The number of deaths linked to hospital bug Clostridium difficile has soared in England and Wales, figures from the Office for National Statistics show.
Tackling hospital infections is a top government priority
Between 2005 and 2006 the number of death certificates which mentioned the infection rose by 72% to 6,480, most of which were elderly people.
In over half of cases, it was listed as the underlying cause of death.
It is thought that some of the increase may be due to more complete reporting on death certificates.
Deaths involving C. difficile increased by 77% in men, and 66% in women between 2005 and 2006.
Rates in both sexes have gone up dramatically since 2001, when there were only 1,200 mentions of the infection on death certificates.
The ONS figures also showed deaths involving MRSA remained roughly the same between 2005 and 2006 - at around 1,650.
C. difficile usually affects the elderly, and can prove fatal if antibiotic treatment fails to kill all the spores in the gut, and they take hold again before the patient's own gut bacteria have had chance to mount a resistance.
It is also very difficult to eradicate from the ward environment, which means it is easy for other patients to become infected.
Professor Brian Duerden, chief microbiologist at the Department of Health, said in July 2005 they called for more accurate reporting of infections such as MRSA and C. difficile on death certificates.
"These statistics from 2006 show that this move has worked and our figures are now in line with other developed countries.

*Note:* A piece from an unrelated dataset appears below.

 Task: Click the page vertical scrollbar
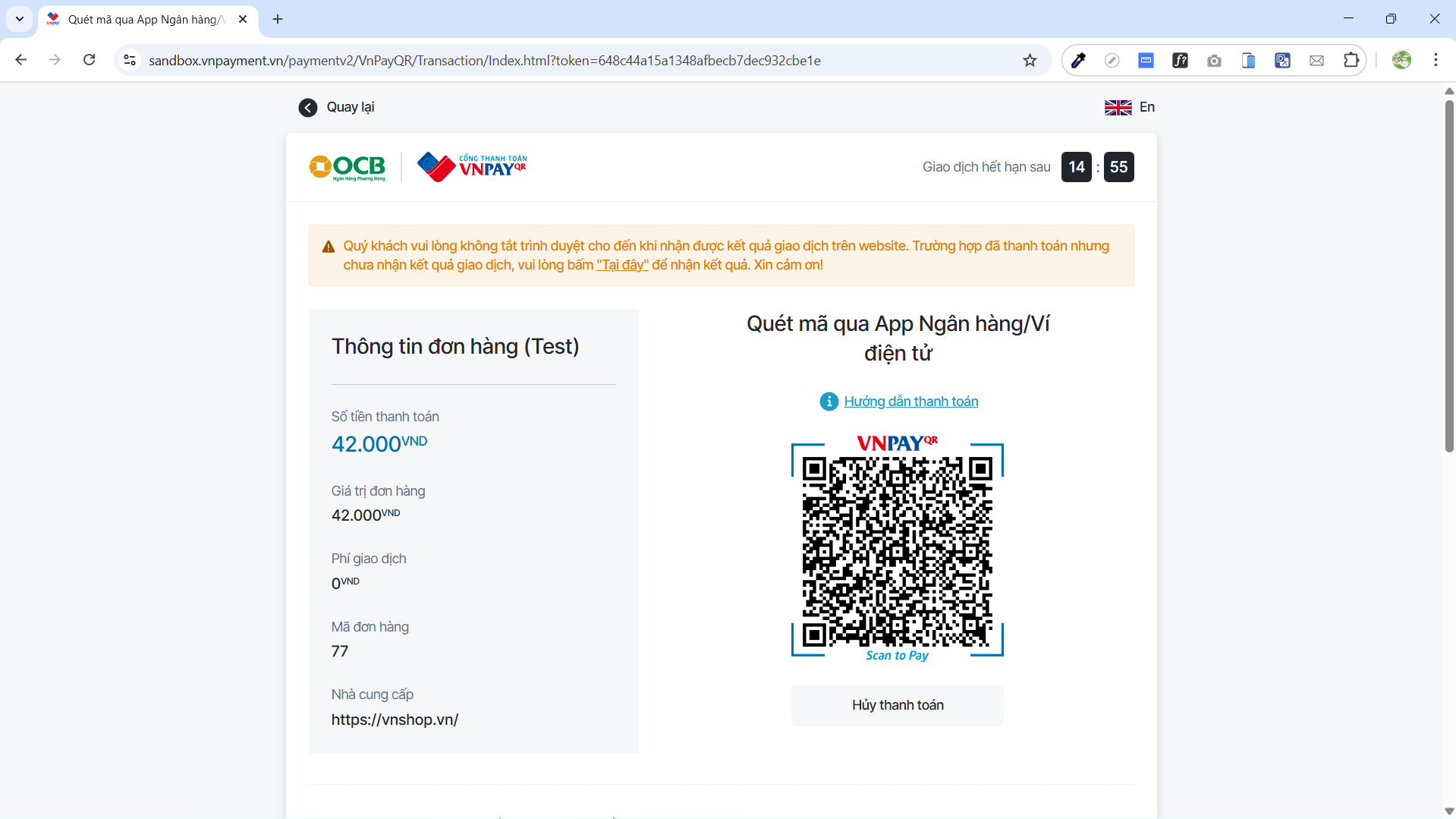pos(1449,273)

"Since 2006 we have taken significant steps to tackle infections.
"These include stringent hand-washing guidance for the NHS, a bare below the elbows dress code, putting matrons back in charge of cleanliness on their wards and an ongoing deep clean of every ward."

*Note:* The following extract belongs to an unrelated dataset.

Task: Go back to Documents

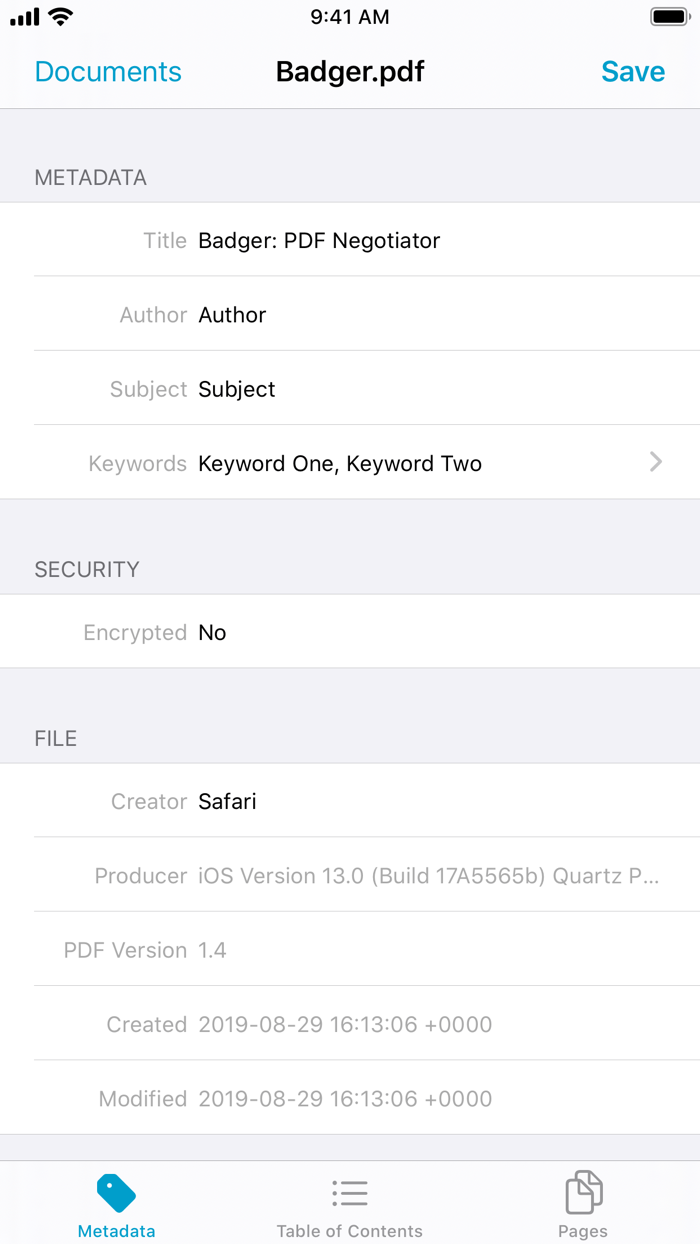Action: (108, 72)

And he added hospital infection rates were now falling.
The Health Protection Agency reported in November 2007 that rates of C. difficile infection may be levelling off with the number of new cases down 7% to 13,660, while MRSA cases are falling.

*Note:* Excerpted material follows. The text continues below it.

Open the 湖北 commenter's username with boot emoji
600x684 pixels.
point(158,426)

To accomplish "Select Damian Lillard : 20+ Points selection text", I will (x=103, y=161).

Liberal Democrat health spokesman Norman Lamb said: "These figures beg the question of why it took so long for the government to realise the seriousness of deadly infections such as C. difficile.
"Recent successes in keeping infection rates down are down to the hard work of NHS staff, who are up against enormous pressure to hit targets while keeping their wards infection-free."
Shadow health secretary, Andrew Lansley, said: "Almost three times as many people are now killed by hospital infections as are killed on the roads each year.
"The overall scale of infection is unacceptable and the need for a comprehensive infection control strategy, including improved antibiotic prescribing and access to isolation facilities, hand hygiene and cleanliness is paramount."
He added: "An expert told the Department of Health last week that it was the government's failure to implement guidelines since as far back as 1994 that has contributed to the recent rise."